The amicus brief was signed by the attorneys general of Indiana, Alabama, Arkansas, Colorado, Georgia, Kansas, Louisiana, Nebraska, Oklahoma, South Carolina, Texas, Utah, West Virginia, Wisconsin and Wyoming. These same officials had signed the previous brief.

The brief shows continuing support for BP, Chevron, ConocoPhillips, Exxon Mobil, and Royal Dutch Shell, the companies targeted by New York City’s lawsuit. Although some of the attorneys general represent states with vibrant energy industries, including Louisiana and Texas, others represent manufacturing hubs. Both of these sectors are concerned that rulings against the energy companies in either the New York or California lawsuits could have implications on environmental regulation in other states, with the potential to harm their economies.

“[The city lawsuits] are nothing more than a form of regulatory enforcement and creation of policy through the use of judicial remedies,” the attorneys general write in the amicus brief.

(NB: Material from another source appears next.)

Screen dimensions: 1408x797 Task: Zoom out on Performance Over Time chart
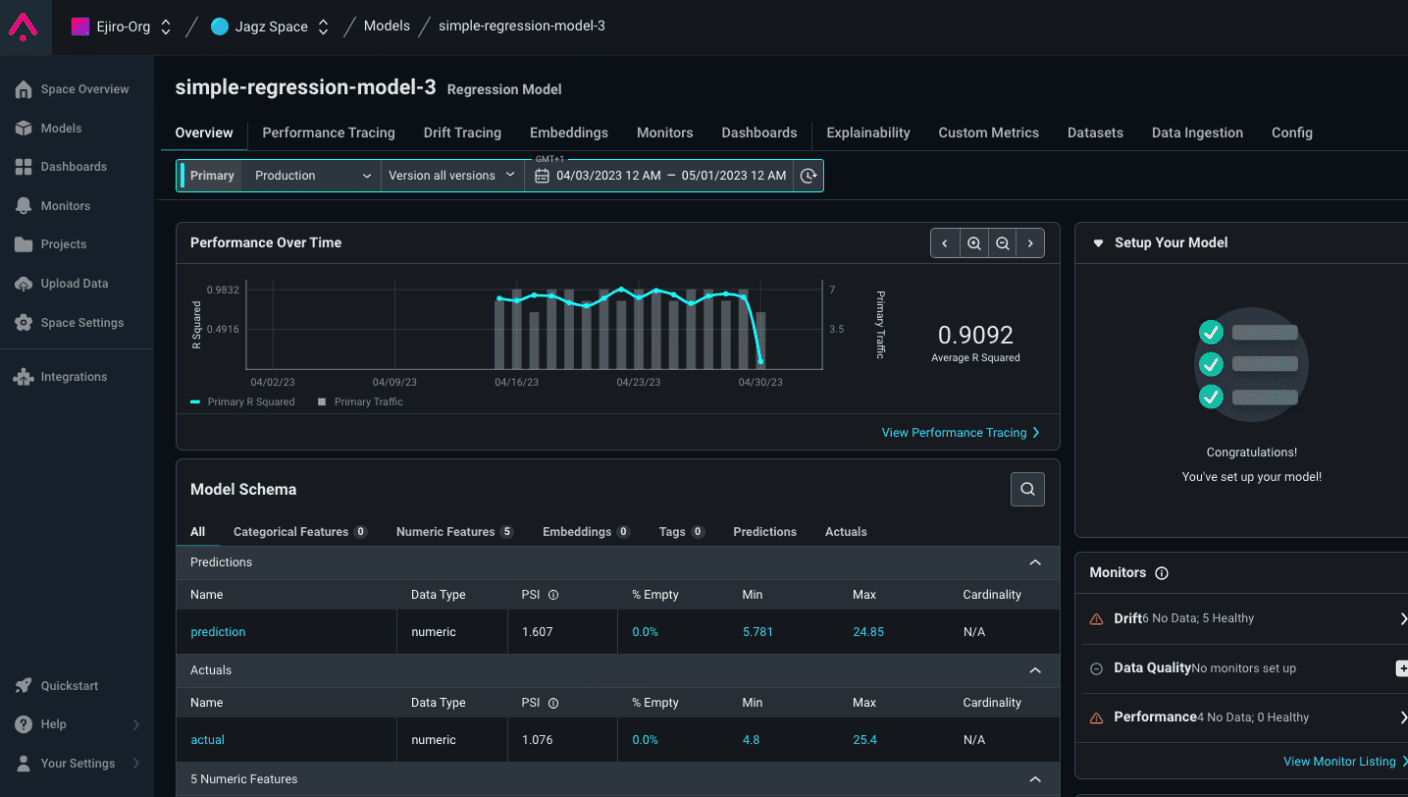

“[The] Plaintiff seeks to inject its political and policy opinions into the national regulatory scheme of energy production, promotion, and use. Yet all States play a critical regulatory role within their borders, and Congress has leveraged and augmented that authority by way of the Clean Air Act, a cooperative federalist program designed to permit each State to achieve its optimal balance of regulation and commercial activity.”

In their brief, the attorneys general argue that the lawsuits undermine the principle of cooperative federalism in which the federal government set overarching policy goals and leaves the details of implementation to the states. According to them, this is a recognition that the regulation of environmental standards is an “inherently political undertaking.”

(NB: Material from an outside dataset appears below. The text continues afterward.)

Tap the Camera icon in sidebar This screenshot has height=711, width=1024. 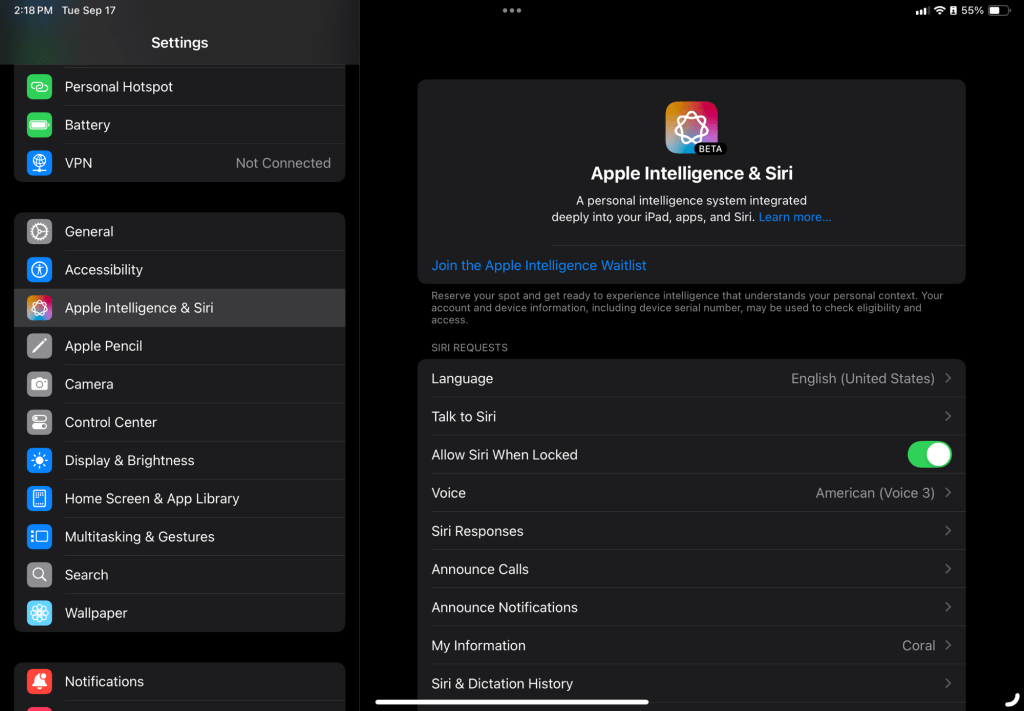tap(39, 384)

They also push back on the common law arguments that the city’s case rests on. New York City’s lawsuit argues that greenhouse gas emissions fall under the category of nuisance and can be regulated under Common Law. However, the attorneys general argue that federal regulations, and specifically the Clean Air Act, have “displaced” the Common Law in this instance.

“The Supreme Court held more than seven years ago in AEP that Congress, by ‘delegat[ing] to EPA the decision whether and how to regulate carbon-dioxide emissions,’ had ‘displace[d] federal common law,'” they wrote.

As a result, the city’s argument is fundamentally flawed and they would be unable to to receive relief from the court.

The brief has been welcomed by manufacturing industry groups, who have been concerned that the city lawsuits could have regulatory impacts that reach across state borders.

“Once again, 15 state attorneys general have joined together in defense of manufacturers across the nation as trial lawyers continue to file misguided lawsuits,” said Lindsey de la Torre, executive director of the Manufacturers’ Accountability Project (MAP). “With continued support from the attorneys general, manufacturers can focus their efforts on solutions rather than fighting litigation that legal precedent has demonstrated will ultimately fail.”

New York City’s lawsuit against the energy companies has been ongoing since January. At this stage, it is uncertain how long they will continue.